Prompt> Out of the records below, copy all lines in which the word "search" occurs.

Collected data entries:
----------------------------------------

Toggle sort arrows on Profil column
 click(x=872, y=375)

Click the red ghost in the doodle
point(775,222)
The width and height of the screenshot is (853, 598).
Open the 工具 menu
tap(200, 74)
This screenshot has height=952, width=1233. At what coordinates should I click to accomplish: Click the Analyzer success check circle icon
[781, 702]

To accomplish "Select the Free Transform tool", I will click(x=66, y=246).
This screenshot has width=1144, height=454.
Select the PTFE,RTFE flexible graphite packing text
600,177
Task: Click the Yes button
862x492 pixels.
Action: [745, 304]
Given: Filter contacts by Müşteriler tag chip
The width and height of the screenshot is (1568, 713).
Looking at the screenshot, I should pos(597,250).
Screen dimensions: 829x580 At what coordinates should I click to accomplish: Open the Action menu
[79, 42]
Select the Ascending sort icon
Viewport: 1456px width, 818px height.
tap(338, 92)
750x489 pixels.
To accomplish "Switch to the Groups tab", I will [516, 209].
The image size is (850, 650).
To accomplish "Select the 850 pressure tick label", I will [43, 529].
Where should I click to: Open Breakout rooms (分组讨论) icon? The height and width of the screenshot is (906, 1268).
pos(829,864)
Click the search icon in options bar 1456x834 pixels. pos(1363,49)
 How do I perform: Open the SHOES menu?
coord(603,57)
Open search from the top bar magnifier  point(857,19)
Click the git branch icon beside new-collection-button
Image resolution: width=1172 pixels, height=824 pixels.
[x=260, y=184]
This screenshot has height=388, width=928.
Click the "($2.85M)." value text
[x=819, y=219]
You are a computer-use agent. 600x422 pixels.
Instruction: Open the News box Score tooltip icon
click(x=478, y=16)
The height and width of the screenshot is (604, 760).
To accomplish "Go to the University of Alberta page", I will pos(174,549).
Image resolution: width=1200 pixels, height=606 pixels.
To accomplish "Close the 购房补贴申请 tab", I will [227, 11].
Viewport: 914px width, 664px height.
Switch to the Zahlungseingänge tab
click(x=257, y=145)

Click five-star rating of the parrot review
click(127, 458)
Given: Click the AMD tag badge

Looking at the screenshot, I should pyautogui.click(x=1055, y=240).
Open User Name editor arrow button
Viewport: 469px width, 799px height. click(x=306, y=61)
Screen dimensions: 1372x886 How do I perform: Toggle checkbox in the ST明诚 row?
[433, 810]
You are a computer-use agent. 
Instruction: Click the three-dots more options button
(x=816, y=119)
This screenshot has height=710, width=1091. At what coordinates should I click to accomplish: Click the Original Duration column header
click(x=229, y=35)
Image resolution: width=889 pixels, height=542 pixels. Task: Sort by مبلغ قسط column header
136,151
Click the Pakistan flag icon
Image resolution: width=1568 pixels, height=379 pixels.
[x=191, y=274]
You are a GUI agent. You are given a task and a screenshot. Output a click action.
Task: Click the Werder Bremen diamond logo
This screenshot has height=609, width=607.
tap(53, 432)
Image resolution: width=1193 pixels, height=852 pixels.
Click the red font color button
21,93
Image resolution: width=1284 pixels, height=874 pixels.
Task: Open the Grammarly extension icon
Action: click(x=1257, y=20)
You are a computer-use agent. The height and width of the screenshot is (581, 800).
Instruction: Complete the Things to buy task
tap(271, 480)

----------------------------------------

Result>
Click the search icon in options bar 1456x834 pixels. pos(1363,49)
Open search from the top bar magnifier  point(857,19)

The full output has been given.